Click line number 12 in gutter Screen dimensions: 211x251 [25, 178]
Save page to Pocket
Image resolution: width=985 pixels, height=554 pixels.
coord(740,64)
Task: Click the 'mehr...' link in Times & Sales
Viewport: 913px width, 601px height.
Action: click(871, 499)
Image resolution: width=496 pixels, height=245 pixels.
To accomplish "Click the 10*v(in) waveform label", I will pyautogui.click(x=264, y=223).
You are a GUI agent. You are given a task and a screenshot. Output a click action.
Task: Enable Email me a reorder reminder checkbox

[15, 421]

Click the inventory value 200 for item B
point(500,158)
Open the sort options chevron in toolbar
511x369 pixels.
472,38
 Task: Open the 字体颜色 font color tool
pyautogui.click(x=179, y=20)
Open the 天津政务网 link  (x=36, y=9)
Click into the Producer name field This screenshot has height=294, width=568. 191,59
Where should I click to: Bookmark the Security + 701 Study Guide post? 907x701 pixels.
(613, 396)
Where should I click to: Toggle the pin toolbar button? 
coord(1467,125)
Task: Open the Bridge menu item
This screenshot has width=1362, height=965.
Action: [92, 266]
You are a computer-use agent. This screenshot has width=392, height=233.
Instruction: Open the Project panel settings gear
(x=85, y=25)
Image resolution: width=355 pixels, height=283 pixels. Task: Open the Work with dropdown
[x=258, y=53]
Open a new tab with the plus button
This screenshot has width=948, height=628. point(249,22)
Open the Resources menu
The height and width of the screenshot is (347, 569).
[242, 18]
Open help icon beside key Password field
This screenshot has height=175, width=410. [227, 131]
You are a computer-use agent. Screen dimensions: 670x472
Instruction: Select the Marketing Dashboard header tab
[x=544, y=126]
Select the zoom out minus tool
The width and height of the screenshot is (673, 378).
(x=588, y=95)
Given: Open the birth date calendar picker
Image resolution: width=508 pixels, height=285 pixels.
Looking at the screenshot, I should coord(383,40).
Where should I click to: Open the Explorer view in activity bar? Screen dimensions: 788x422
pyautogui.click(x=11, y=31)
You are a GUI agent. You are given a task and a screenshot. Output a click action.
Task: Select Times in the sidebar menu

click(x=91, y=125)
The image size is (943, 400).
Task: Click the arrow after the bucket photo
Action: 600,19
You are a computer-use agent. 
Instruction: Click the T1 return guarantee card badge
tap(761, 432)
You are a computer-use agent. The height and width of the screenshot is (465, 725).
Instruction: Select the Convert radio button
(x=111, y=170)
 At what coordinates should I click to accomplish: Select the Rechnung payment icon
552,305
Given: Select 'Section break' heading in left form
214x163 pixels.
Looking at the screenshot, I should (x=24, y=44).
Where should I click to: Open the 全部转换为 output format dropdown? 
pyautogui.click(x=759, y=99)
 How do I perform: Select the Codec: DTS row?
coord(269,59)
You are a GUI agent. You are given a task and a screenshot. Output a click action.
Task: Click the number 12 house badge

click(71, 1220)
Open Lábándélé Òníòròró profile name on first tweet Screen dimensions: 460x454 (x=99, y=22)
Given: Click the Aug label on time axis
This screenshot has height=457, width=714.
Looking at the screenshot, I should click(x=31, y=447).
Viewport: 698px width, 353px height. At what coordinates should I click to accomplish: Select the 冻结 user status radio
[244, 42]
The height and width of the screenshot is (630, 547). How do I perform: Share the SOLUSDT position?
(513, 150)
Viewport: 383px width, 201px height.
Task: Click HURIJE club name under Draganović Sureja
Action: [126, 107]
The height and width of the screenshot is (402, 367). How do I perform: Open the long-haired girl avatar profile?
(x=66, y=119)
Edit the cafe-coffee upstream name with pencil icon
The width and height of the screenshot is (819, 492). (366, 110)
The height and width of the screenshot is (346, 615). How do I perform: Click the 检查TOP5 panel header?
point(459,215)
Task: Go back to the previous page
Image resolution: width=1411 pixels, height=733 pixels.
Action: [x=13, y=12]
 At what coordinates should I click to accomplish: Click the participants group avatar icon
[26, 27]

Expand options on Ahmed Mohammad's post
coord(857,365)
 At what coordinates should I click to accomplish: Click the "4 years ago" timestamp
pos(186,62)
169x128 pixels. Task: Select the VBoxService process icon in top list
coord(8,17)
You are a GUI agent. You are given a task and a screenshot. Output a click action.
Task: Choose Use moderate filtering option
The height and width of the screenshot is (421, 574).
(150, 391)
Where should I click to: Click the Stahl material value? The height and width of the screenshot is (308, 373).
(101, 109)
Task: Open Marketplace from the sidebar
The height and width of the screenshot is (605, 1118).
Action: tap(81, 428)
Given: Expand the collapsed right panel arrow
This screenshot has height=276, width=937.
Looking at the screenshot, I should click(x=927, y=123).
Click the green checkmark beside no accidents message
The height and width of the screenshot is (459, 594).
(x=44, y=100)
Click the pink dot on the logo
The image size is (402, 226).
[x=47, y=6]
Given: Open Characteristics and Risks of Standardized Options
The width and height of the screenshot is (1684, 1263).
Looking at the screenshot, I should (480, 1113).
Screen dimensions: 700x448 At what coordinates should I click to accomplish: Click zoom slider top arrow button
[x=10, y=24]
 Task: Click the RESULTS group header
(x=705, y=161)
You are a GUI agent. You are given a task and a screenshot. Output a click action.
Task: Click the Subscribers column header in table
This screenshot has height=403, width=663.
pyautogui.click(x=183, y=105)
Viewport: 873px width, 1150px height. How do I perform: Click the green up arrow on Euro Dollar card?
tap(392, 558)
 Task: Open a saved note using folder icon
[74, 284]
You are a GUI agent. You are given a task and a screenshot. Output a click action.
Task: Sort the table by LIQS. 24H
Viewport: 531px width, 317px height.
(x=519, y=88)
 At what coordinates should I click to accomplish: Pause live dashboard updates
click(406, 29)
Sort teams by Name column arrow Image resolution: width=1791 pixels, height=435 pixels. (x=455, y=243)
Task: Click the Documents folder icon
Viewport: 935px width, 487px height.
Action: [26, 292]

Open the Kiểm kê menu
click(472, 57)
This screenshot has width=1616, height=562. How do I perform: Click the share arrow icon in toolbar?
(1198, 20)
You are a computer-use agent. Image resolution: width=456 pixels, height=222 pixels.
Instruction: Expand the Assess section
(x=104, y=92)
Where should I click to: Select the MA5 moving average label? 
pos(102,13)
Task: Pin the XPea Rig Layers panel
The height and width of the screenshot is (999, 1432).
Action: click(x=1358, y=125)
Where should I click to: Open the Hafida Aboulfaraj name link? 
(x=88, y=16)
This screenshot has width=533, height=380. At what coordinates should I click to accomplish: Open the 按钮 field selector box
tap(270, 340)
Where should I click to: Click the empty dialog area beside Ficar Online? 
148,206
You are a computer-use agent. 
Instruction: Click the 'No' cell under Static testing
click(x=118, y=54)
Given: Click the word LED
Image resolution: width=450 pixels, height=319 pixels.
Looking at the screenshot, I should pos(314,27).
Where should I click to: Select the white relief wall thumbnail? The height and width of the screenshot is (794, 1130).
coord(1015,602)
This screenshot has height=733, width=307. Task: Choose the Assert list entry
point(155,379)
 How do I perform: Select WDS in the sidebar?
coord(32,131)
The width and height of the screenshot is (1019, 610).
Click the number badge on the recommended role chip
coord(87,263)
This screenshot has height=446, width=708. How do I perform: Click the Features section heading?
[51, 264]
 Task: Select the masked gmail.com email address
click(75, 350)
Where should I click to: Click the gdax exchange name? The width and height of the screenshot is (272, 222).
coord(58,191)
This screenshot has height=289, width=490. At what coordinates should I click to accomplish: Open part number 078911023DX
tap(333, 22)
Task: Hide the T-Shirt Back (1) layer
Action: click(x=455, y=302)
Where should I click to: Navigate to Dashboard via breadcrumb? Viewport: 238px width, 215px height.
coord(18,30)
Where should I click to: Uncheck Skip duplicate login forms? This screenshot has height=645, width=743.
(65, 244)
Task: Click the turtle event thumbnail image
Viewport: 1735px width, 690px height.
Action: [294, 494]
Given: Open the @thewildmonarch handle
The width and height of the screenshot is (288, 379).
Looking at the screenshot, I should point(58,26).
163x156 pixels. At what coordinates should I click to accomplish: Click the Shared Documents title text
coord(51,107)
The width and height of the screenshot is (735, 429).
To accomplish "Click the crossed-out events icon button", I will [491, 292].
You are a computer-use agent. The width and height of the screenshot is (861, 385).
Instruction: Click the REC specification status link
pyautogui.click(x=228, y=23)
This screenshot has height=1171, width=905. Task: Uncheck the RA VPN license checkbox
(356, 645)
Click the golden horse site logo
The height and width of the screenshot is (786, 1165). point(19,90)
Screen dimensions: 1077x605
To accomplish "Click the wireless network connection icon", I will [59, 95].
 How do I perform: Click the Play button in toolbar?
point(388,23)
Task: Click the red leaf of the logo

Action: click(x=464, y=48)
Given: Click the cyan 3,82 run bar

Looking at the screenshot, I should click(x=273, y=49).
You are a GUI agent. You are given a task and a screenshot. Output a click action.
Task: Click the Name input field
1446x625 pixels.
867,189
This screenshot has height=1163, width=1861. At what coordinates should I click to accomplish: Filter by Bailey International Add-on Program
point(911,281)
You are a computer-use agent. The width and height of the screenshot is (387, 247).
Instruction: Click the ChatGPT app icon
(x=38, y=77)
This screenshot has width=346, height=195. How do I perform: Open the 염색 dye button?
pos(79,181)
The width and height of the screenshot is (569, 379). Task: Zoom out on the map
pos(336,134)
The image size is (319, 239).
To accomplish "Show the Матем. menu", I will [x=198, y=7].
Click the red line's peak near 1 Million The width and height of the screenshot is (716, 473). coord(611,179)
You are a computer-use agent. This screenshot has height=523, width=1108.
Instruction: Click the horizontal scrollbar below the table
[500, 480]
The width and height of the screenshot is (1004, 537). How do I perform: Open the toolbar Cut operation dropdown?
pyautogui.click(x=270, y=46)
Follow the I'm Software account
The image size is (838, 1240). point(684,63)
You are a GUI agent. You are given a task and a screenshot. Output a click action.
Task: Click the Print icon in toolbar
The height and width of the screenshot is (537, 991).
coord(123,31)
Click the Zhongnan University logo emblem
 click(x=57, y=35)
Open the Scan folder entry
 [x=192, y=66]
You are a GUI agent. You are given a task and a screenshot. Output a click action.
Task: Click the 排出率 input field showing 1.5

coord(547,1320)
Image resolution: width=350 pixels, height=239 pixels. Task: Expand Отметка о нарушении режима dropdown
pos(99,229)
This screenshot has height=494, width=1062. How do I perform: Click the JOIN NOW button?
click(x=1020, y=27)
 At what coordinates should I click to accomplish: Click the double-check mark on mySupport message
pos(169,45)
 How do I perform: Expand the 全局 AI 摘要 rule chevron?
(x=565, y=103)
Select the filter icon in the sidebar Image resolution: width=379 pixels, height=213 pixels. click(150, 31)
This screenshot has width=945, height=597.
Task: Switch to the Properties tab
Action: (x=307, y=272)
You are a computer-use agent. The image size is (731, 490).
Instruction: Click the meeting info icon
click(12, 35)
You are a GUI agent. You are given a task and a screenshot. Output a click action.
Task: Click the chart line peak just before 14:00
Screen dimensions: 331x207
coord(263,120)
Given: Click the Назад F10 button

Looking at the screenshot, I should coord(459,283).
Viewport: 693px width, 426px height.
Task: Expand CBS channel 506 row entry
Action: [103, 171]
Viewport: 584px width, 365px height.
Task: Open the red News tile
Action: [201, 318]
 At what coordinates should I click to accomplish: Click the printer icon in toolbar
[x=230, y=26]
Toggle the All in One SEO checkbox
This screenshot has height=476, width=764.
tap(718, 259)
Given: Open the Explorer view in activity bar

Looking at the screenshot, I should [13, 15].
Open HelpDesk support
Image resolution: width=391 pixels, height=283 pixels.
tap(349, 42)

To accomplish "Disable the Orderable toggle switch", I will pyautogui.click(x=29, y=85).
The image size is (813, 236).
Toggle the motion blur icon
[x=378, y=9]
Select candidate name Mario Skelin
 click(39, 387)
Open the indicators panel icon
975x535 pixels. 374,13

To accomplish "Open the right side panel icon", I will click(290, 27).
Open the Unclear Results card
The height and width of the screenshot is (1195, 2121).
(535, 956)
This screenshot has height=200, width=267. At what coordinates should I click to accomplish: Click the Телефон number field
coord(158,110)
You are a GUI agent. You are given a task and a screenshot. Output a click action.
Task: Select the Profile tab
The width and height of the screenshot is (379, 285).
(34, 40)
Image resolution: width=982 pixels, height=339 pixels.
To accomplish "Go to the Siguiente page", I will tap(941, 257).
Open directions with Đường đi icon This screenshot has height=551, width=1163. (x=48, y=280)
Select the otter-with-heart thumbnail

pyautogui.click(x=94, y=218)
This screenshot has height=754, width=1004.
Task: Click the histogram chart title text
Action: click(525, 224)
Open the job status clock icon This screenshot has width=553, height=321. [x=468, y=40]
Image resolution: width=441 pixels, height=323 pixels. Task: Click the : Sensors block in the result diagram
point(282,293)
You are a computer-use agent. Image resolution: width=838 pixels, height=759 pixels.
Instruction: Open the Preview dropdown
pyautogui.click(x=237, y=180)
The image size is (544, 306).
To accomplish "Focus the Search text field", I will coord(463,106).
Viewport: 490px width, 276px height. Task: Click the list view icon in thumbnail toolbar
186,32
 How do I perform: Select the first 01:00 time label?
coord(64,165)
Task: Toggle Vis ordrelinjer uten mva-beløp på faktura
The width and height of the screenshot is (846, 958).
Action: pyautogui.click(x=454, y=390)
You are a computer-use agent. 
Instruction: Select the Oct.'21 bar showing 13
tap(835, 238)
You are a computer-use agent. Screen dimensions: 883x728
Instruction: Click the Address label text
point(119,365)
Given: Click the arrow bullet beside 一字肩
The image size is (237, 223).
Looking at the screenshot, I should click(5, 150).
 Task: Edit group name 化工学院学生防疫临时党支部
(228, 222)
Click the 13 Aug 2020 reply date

============================================================

Copy the lines of the data above exactly as written, beginning with the line containing "Click the inventory value 200 for item B" and ending with the line containing "You are a computer-use agent. Screen dimensions: 670x472", and leave out all other lines.

Click the inventory value 200 for item B
point(500,158)
Open the sort options chevron in toolbar
511x369 pixels.
472,38
 Task: Open the 字体颜色 font color tool
pyautogui.click(x=179, y=20)
Open the 天津政务网 link  (x=36, y=9)
Click into the Producer name field This screenshot has height=294, width=568. 191,59
Where should I click to: Bookmark the Security + 701 Study Guide post? 907x701 pixels.
(613, 396)
Where should I click to: Toggle the pin toolbar button? 
coord(1467,125)
Task: Open the Bridge menu item
This screenshot has width=1362, height=965.
Action: [92, 266]
You are a computer-use agent. This screenshot has width=392, height=233.
Instruction: Open the Project panel settings gear
(x=85, y=25)
Image resolution: width=355 pixels, height=283 pixels. Task: Open the Work with dropdown
[x=258, y=53]
Open a new tab with the plus button
This screenshot has width=948, height=628. point(249,22)
Open the Resources menu
The height and width of the screenshot is (347, 569).
[242, 18]
Open help icon beside key Password field
This screenshot has height=175, width=410. [227, 131]
You are a computer-use agent. Screen dimensions: 670x472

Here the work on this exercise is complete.